-- START OF QUOTED PASSAGE --

Re: xfs failure on parisc (and presumably other VI cache systems) caused by I/O to vmalloc/vmap areas

Russell King <rmk@xxxxxxxxxxxxxxxx> · Tue, 8 Sep 2009 22:39:10 +0100

On Tue, Sep 08, 2009 at 08:39:12PM +0000, James Bottomley wrote:
> On Tue, 2009-09-08 at 21:16 +0100, Russell King wrote:
> > On Tue, Sep 08, 2009 at 07:11:52PM +0000, James Bottomley wrote:
> > > The architecturally prescribed fix for this on parisc is to purge the
> > > TLB entry as well.  Without a TLB entry, the CPU is forbidden from doing
> > > speculative reads.  This obviously works only as long as the kernel
> > > never touches the page during DMA, of course ...
> > > 
> > > Isn't this also true for arm?
> > 
> > There appears to be nothing architected along those lines for ARM.
> > From the architectural point of view, any "normal memory" mapping is
> > a candidate for speculative accesses provided access is permitted via
> > the page permissions.
> > 
> > In other words, if the CPU is permitted to access a memory page, it
> > is a candidate for speculative accesses.
> 
> So the parisc architectural feature is simply a statement of fact for VI
> cache architectures: if you don't have a TLB entry for a page, you can't
> do cache operations for it.

That is also true for ARM - you can't perform cache maintainence on a
page without there being a valid page table entry...

-- END OF QUOTED PASSAGE --

■ WRITTEN REQUEST 1 ■
Echo the listing starting at the line containing "Open settings gear icon" and ending at the end of the listing. Include both ends, and leave the pictures out.

-- START OF EXERCISE INPUT --

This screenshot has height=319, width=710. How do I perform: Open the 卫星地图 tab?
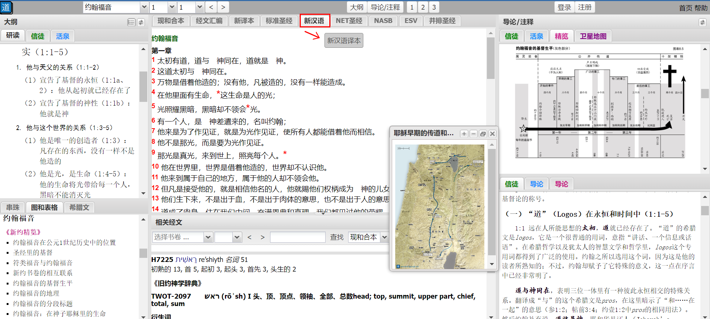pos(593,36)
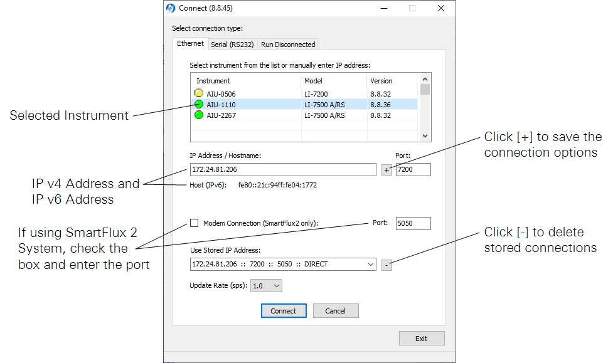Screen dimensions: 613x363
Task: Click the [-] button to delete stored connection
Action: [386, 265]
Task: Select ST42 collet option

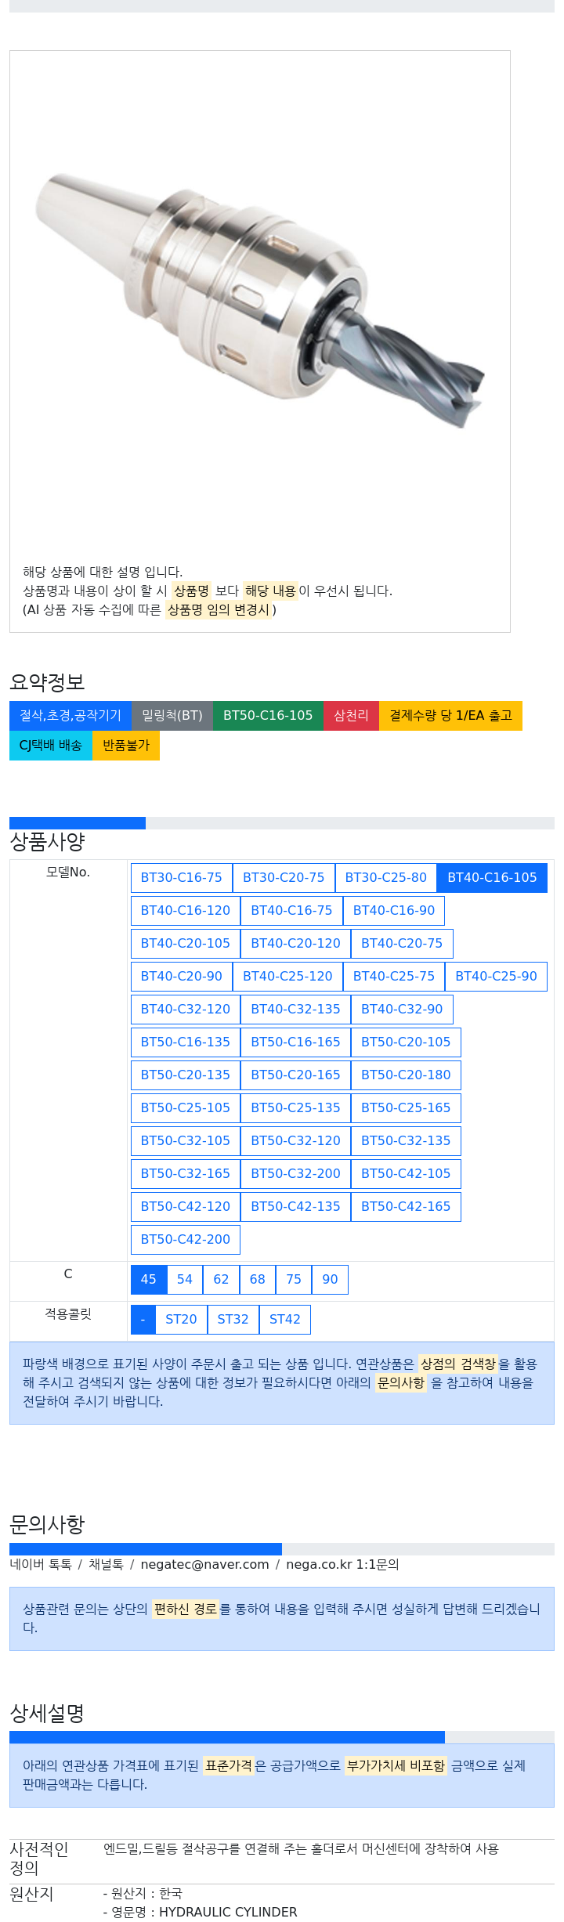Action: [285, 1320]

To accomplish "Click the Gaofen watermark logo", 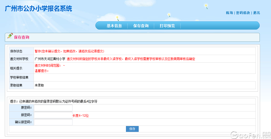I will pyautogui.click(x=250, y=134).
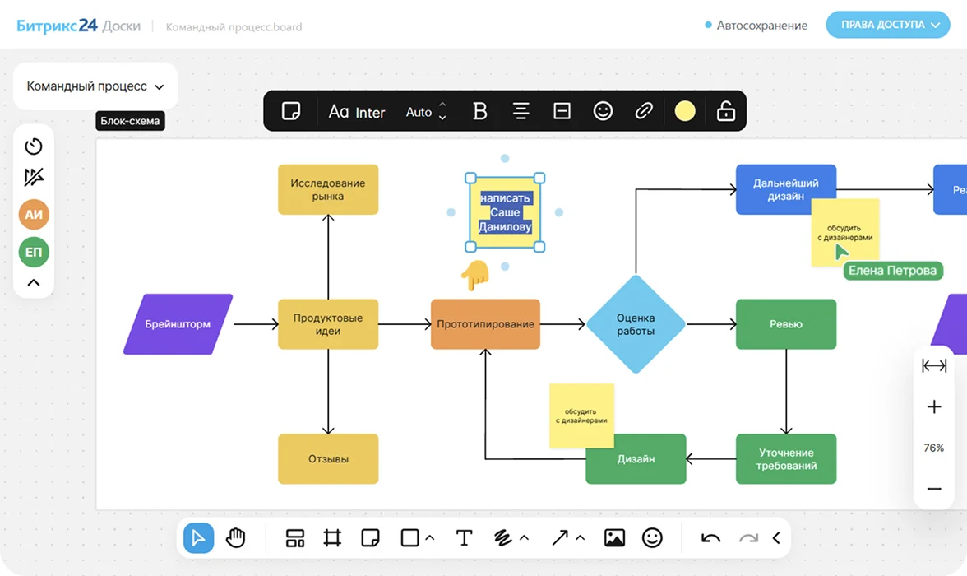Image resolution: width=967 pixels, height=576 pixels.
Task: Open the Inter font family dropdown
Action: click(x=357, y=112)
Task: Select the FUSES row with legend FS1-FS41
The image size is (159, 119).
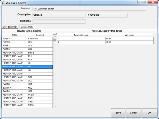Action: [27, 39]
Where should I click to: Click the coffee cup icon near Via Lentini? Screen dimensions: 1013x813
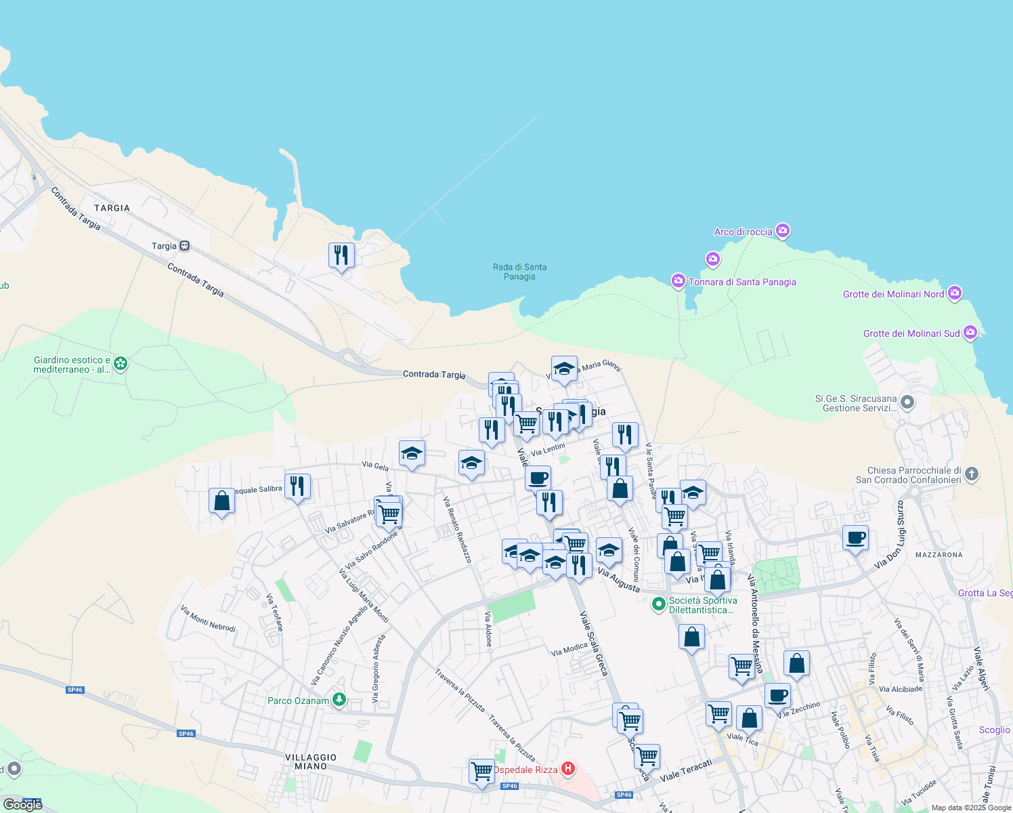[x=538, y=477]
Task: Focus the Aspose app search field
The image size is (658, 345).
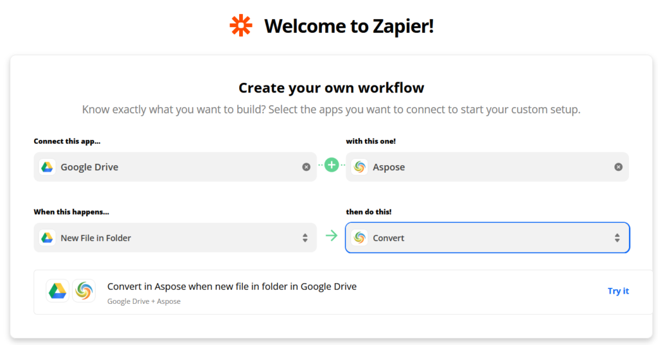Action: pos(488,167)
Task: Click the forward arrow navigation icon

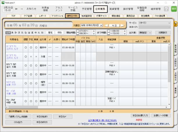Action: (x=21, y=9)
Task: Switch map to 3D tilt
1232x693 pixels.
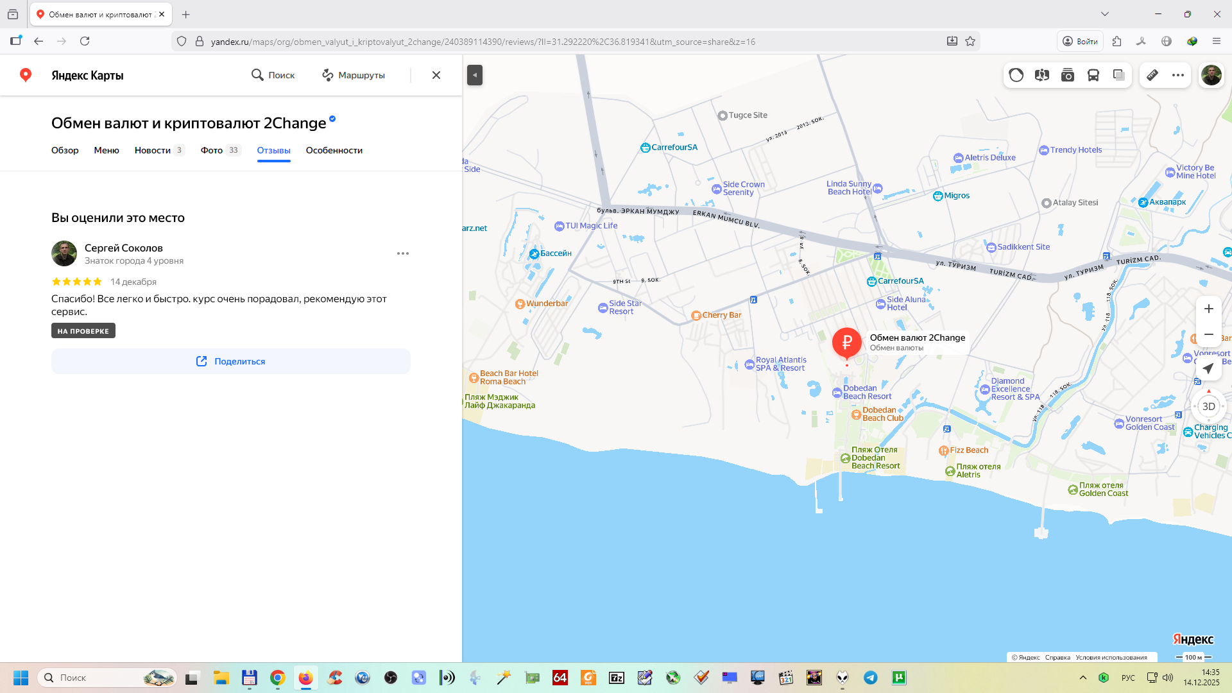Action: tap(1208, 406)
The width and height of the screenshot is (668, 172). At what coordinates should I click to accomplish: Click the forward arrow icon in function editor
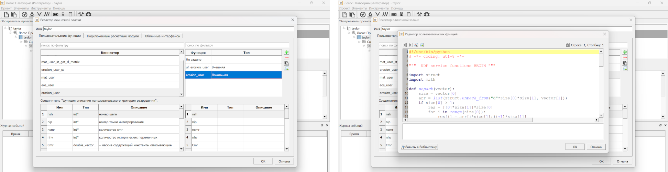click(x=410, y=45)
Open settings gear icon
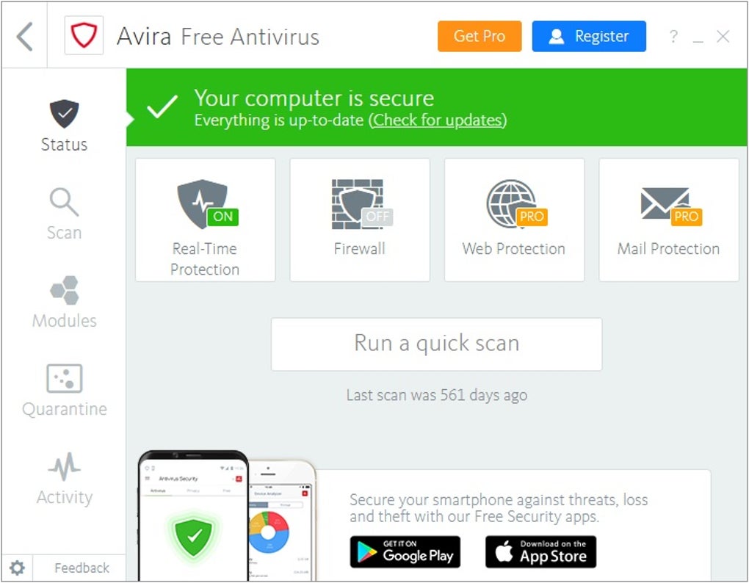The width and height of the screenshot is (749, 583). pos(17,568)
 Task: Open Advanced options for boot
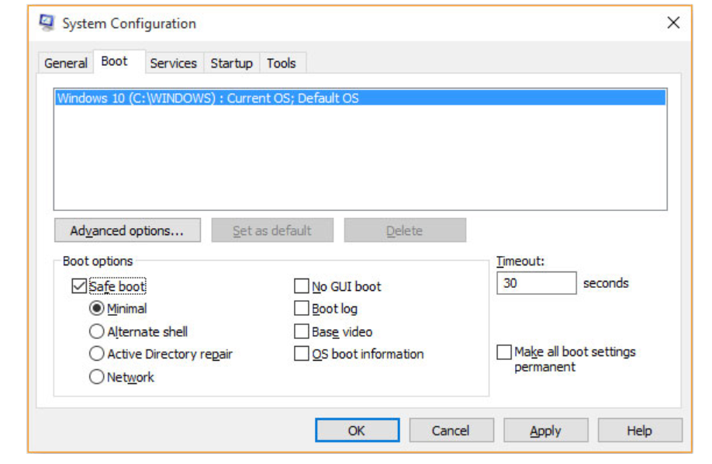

-- END OF EXERCISE INPUT --

■ WRITTEN REQUEST 2 ■
Answer these questions about the xfs failure thread:
(a) What is the architecturally prescribed fix on parisc?
(b) On ARM, what makes a memory page a candidate for speculative accesses?
(c) On ARM, what is required to perform cache maintenance on a page?

■ ANSWER 1 ■
Open settings gear icon
The width and height of the screenshot is (749, 583). pos(17,568)
 Task: Open Advanced options for boot

■ ANSWER 2 ■
(a) Purging the TLB entry as well.
(b) The CPU being permitted to access the page via the page permissions.
(c) A valid page table entry.